Every vehicle has a unique V.I.N. (vehicle identification number). The V.I.N. is stamped onto a small metal plate and is attached to the driver’s side of the dash board where it meets the windshield. The V.I.N. is a 17 digit alpha/numeric code that describes the build features of your car.
The V.I.N. was last updated to a standardized code, followed by all manufacturers in 1983. This is how the code is broken down.
The 1st character identifies the country in which the vehicle was manufactured. For example U.S.A. (1or4), Canada (2), Mexico (3), Japan (J), Korea (K), England (S), Germany (W), Italy (Z).
The 2nd character identifies the manufacturer. Some examples are: Audi (A), BMW (B), Buick (4), Cadillac (6), Chevrolet (1), Chrysler (C), Ford (F), Honda (H).
The 3rd character identifies the vehicle type or manufacturing division.
The 4th to 8th characters are for vehicle description, it contains information such as body style, engine type, model, series etc.

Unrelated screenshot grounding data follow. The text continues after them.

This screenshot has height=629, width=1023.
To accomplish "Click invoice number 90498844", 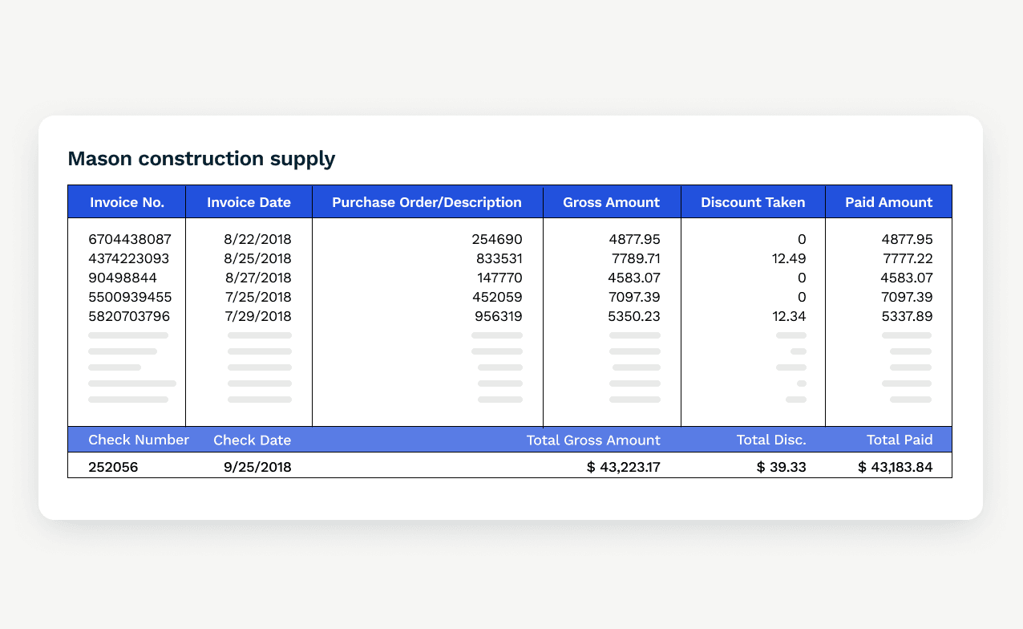I will 123,278.
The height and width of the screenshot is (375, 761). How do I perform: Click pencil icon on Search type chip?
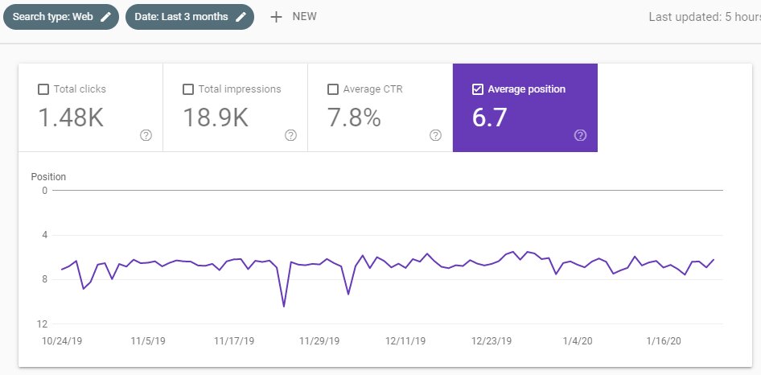pyautogui.click(x=105, y=17)
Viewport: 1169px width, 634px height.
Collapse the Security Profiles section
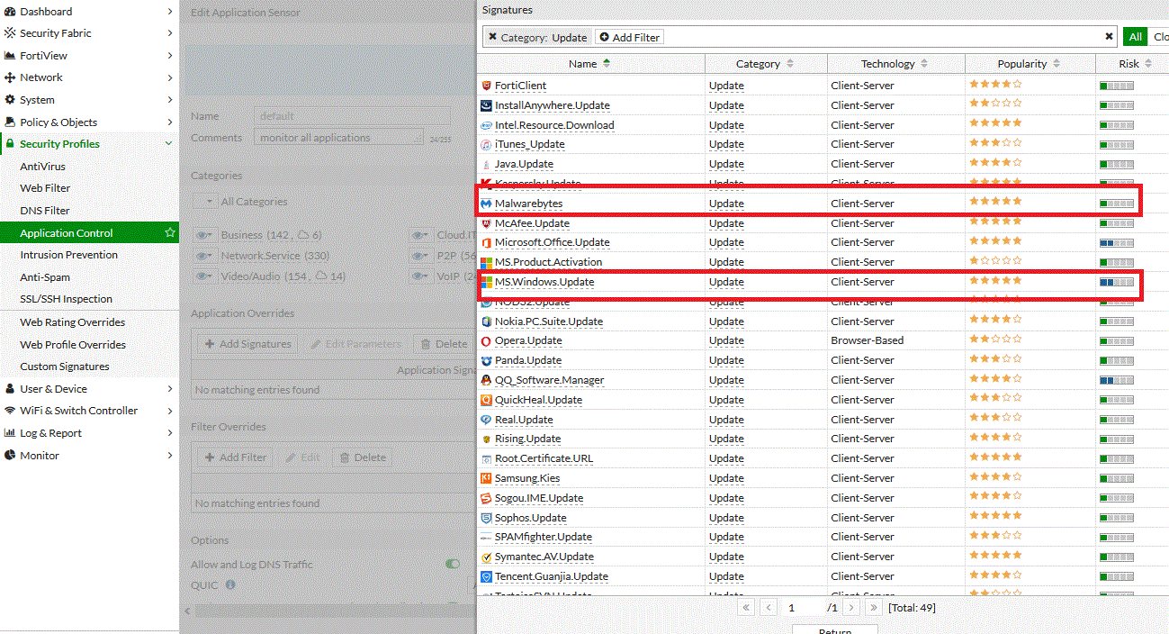point(168,144)
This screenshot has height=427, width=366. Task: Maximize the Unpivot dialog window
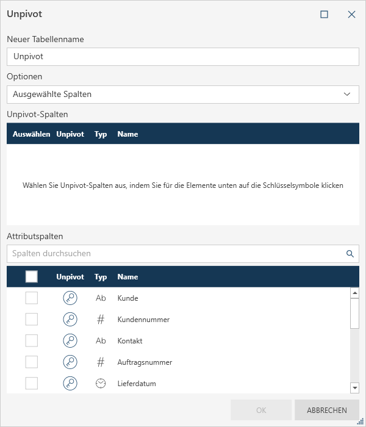[325, 15]
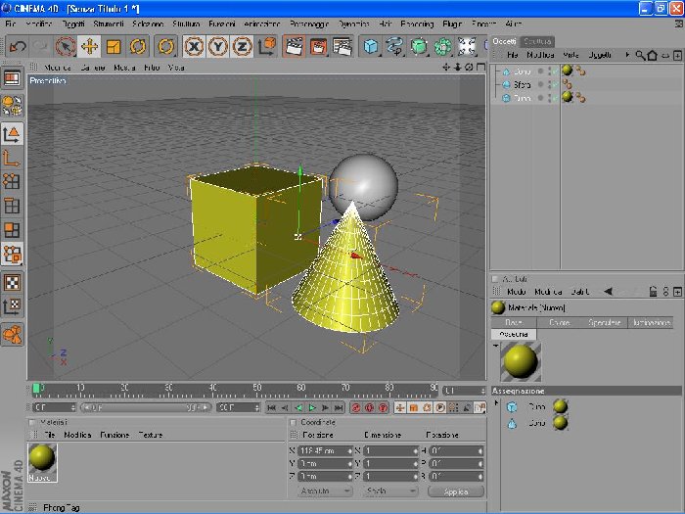685x514 pixels.
Task: Expand the material preview disclosure triangle
Action: [x=496, y=346]
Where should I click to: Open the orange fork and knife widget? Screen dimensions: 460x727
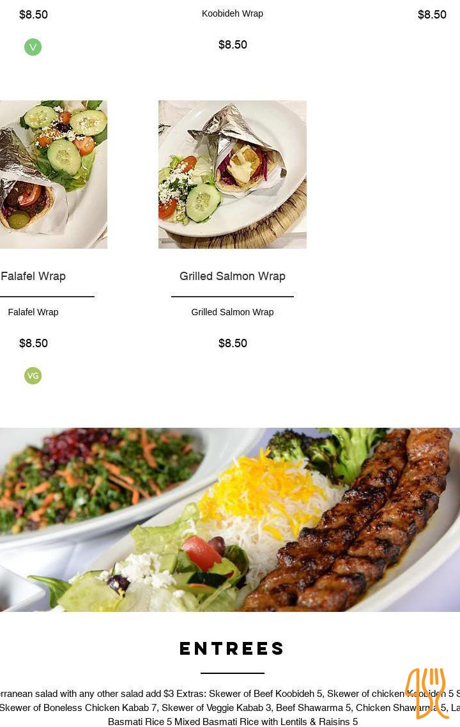tap(427, 693)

The 9th character is referred to as the check digit. It is used to verify V.I.N. accuracy.
The 10th character is used to identify the year of the vehicle. For example the years 2000-2009 will have the numbers 0-9. 2010-2020 will have letters A-l.

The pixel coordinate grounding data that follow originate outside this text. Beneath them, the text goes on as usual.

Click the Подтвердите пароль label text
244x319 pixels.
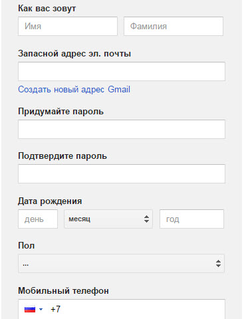click(x=62, y=156)
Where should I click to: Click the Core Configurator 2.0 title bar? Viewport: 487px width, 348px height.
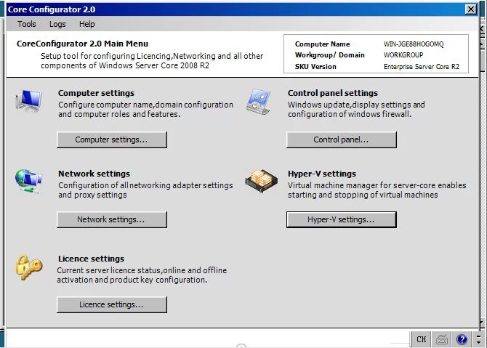point(218,9)
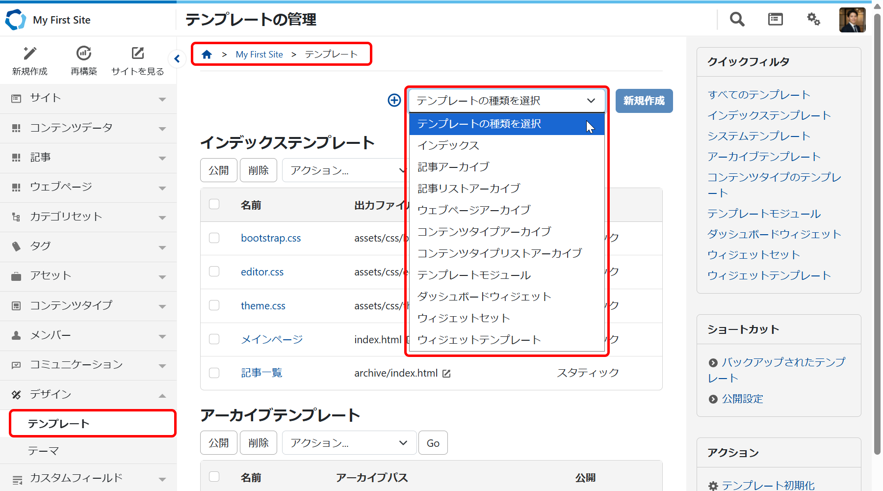The height and width of the screenshot is (491, 883).
Task: Click the 再構築 rebuild icon
Action: (84, 53)
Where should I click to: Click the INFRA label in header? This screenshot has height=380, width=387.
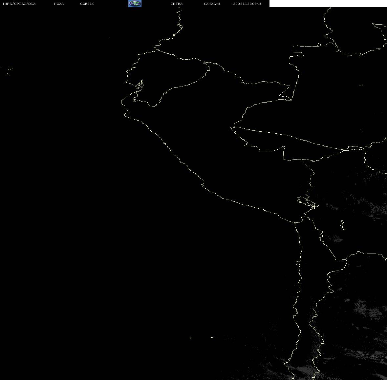click(x=177, y=4)
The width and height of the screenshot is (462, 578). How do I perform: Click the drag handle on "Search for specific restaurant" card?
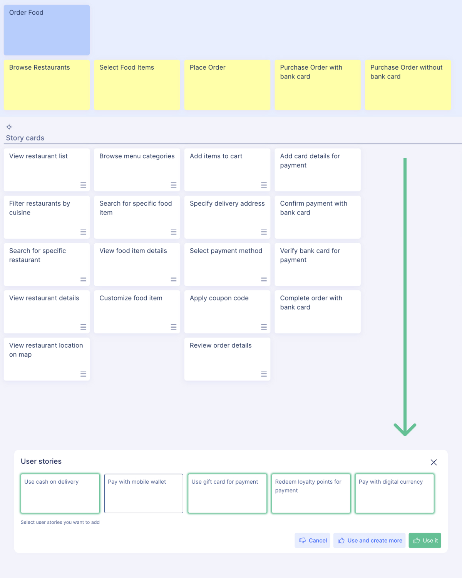pos(83,280)
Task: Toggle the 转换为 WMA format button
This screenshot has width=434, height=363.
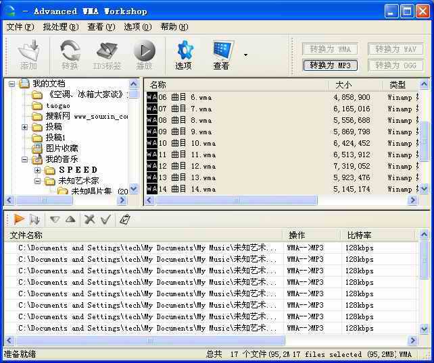Action: tap(331, 49)
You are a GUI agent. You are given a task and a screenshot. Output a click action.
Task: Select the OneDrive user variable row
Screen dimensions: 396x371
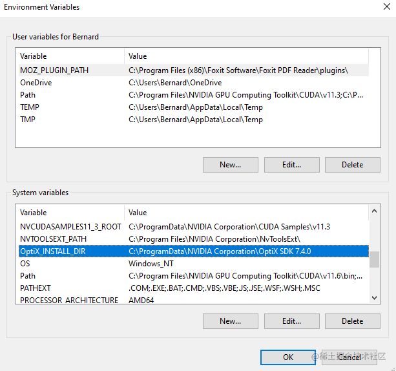click(x=36, y=83)
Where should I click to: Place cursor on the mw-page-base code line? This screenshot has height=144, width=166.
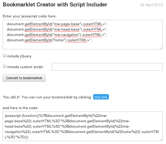(57, 24)
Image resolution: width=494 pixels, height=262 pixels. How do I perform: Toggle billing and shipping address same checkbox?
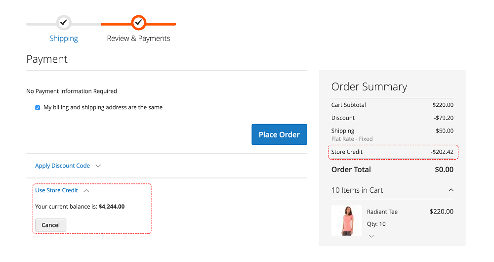click(x=38, y=108)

The 11th character identifies the assembly plant of the vehicle.
The 12th to 17th characters are production sequence numbers. This is the number each vehicle receives as it rolls off the assembly line.
To the average person, a V.I.N. is just a number but to the educated consumer, it can be used as a tool to ensure that the used vehicle you are looking to purchase has never been reported stolen. The V.I.N. is also important if you want to determine if alterations have been made to the engine, body, etc. Knowing what the digits in the V.I.N. represent will only make you a more educated consumer.